Montceau – Toute la vérité sur Camille Vaillot dit « Le Dus »

Nous publions la réponse aux commentaires calomnieux qui apparaissent sous l’article du 16 février 2020. 

Nous souhaitons rétablir la vérité suite aux commentaires irrespectueux et calomnieux qui ont salit la mémoire de notre père, grand père, camarade, Camille Vaillot, dit « Le Dus », écrit par un courageux anonyme sous l’article du conseil municipal paru le 16 février dernier. Lorsque la mémoire d’un résistant, militant politique et syndical est remise en cause, il est de notre devoir d’apporter des preuves irréfutables sur son engagement! Trop d’esprits malveillants veulent effacer de la mémoire toute cette époque en distillant le doute sur ces héros! Notre devoir est de ne pas laisser faire car celui qui oublie son passé est condamné à le revivre. Nous sommes choqués, tristes et indignés de lire de telles réactions sur un média d’information. Nous devons rétablir la vérité : voici 2 documents qui mettent en lumière la réalité sur la résistance à laquelle Le Dus a participé. Merci à notre  Camarade et Ami J-Paul Fossier de nous avoir très rapidement fait parvenir ces documents ! Chacun peut également retrouver des témoignages dans le livre de Mr Robert Chantin, docteur en histoire « Parcours singuliers de communistes résistants de Saône et Loire » où il parle du Dus mais aussi d’Antoine Tissier, Elsof Leroy, Pierre Grille ou Antoine Bar ou dans le livre de Dus lui-même « Camille Vaillot, Mineur de Montceau les mines, mémoires » aux éditions L’Harmattan. Aucun ancien résistant n’aurait écrit un tel ramassi d’absurdités haineuses comme cela. Nous invitons les gens de l’ANACR , de l’ARAC ou autres représentations de demander un droit de réponse à cet individu qui manque cruellement de courage, d’intelligence et de jugement en pensant que les internés et déportés étaient des planqués !

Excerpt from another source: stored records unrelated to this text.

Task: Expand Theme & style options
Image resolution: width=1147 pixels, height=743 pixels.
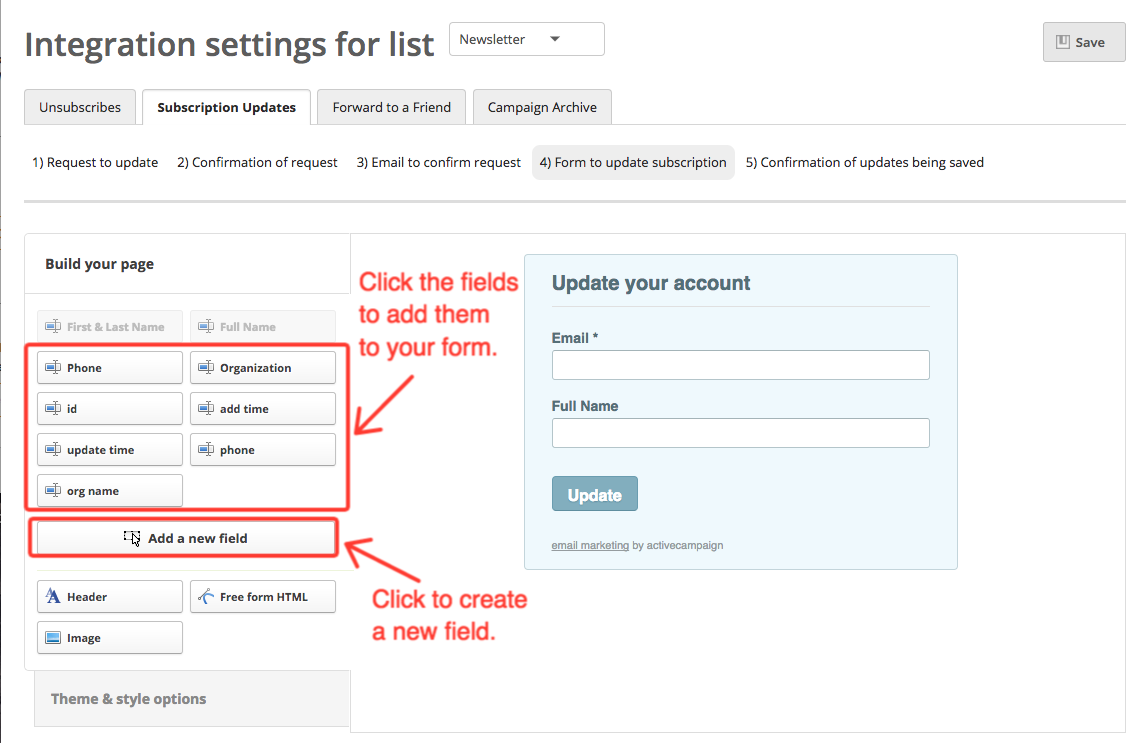Action: 128,698
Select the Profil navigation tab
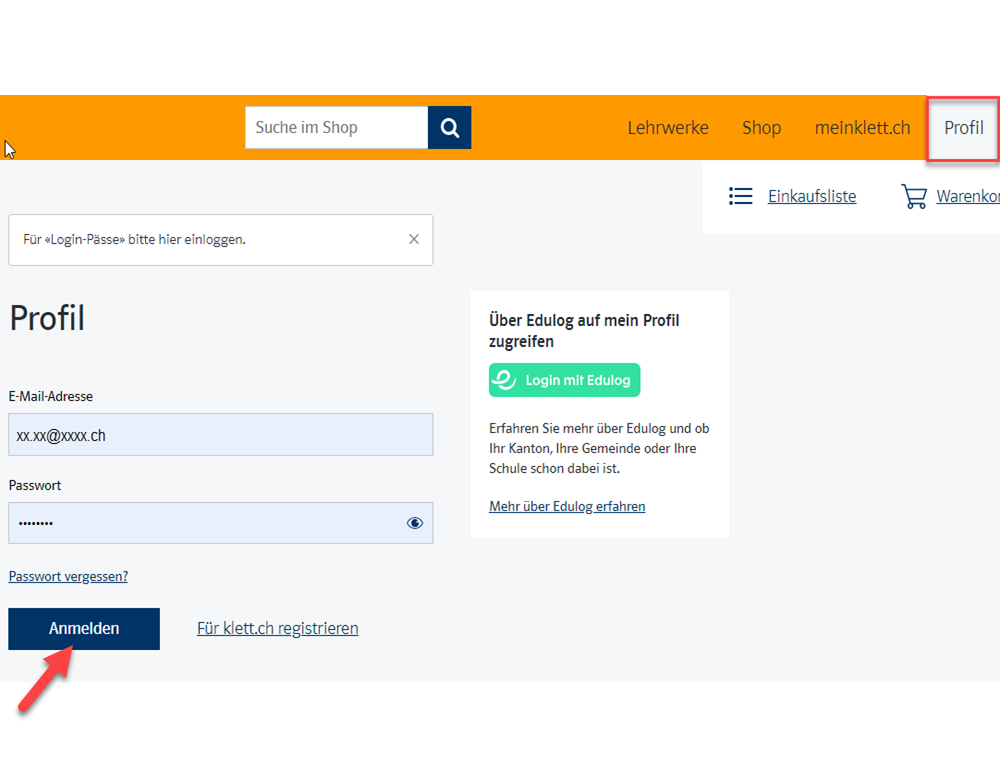Viewport: 1000px width, 777px height. 963,128
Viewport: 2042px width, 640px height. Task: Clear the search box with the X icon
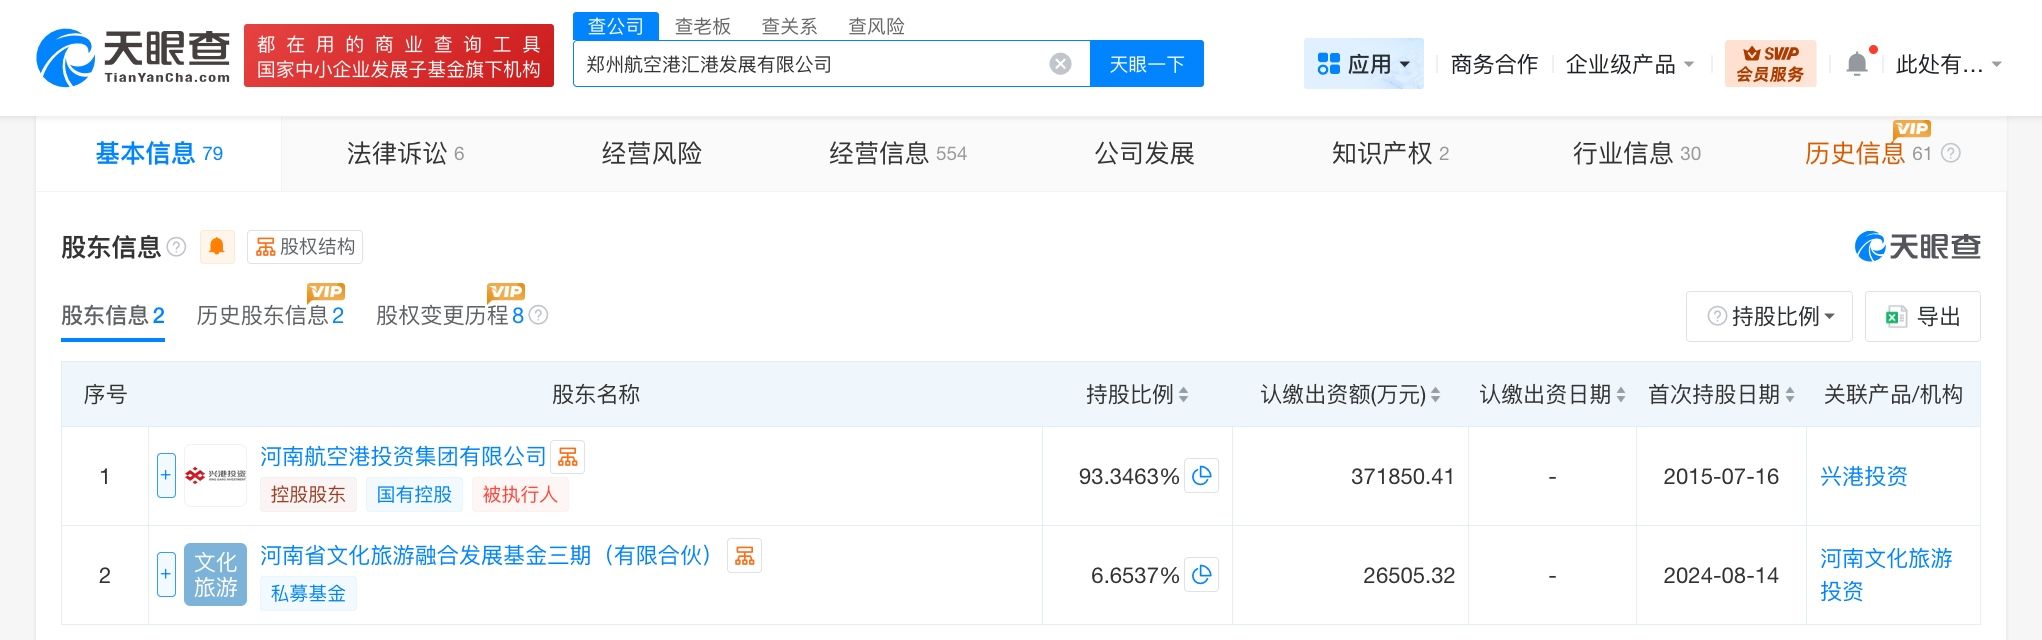click(1060, 64)

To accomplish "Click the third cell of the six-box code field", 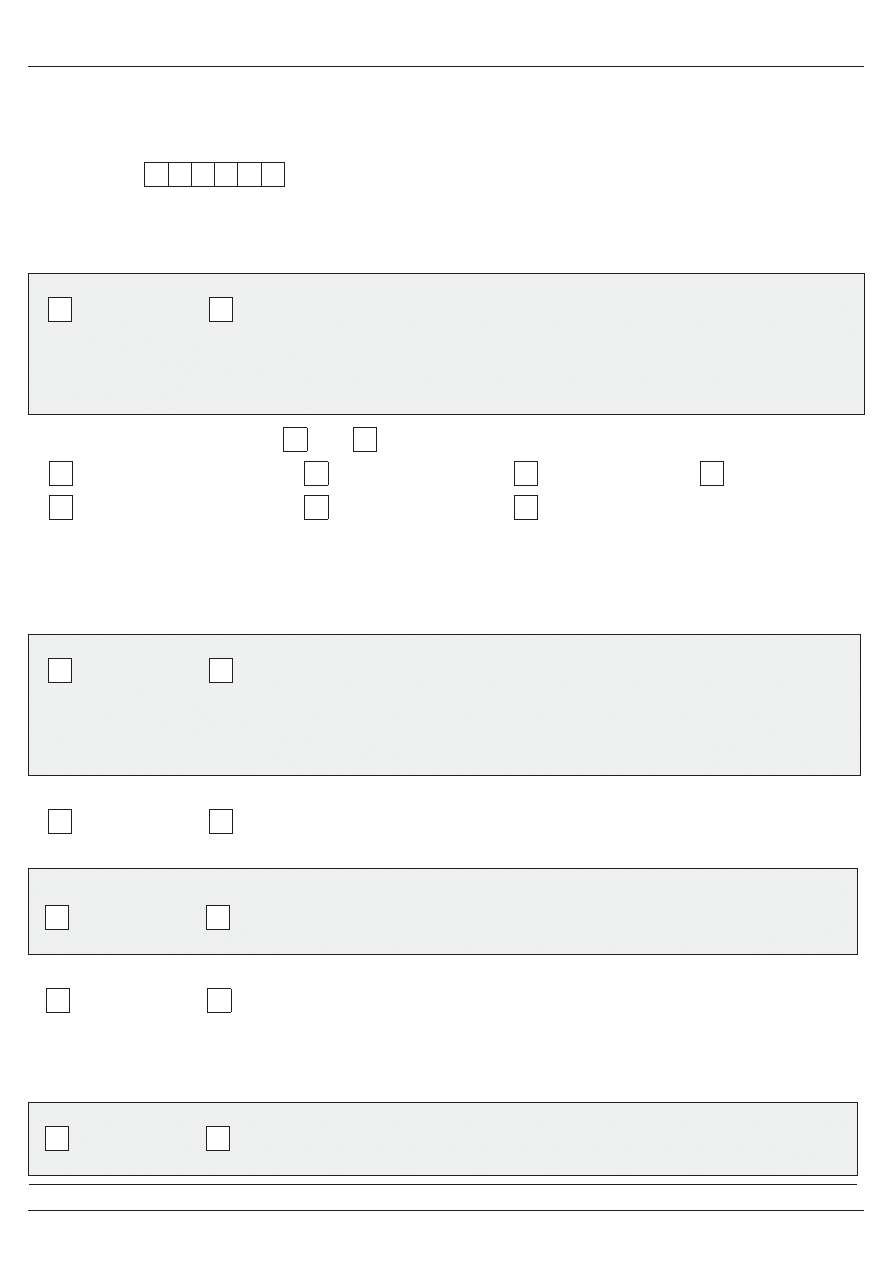I will [x=203, y=174].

Notre nom, nous ne le cachons pas, nous en sommes fiers, nous sommes les enfants et petits enfants de Camille Vaillot et ses camarades de lutte.

Marie Jourdieu, Suzanne Vaillot, Rémy Vaillot, Daniel Vaillot, Robert Germain.



Extrait Mineur JPF

VAILLOT Camille (surnommé Dus)

Né le 25 mars 1917 à Saint-Vallier.

Membre du Parti communiste, il est arrêté le 29 août 1939. Libéré le 1er novembre, mobilisé et fait prisonnier il s’évade le 6 août 1940.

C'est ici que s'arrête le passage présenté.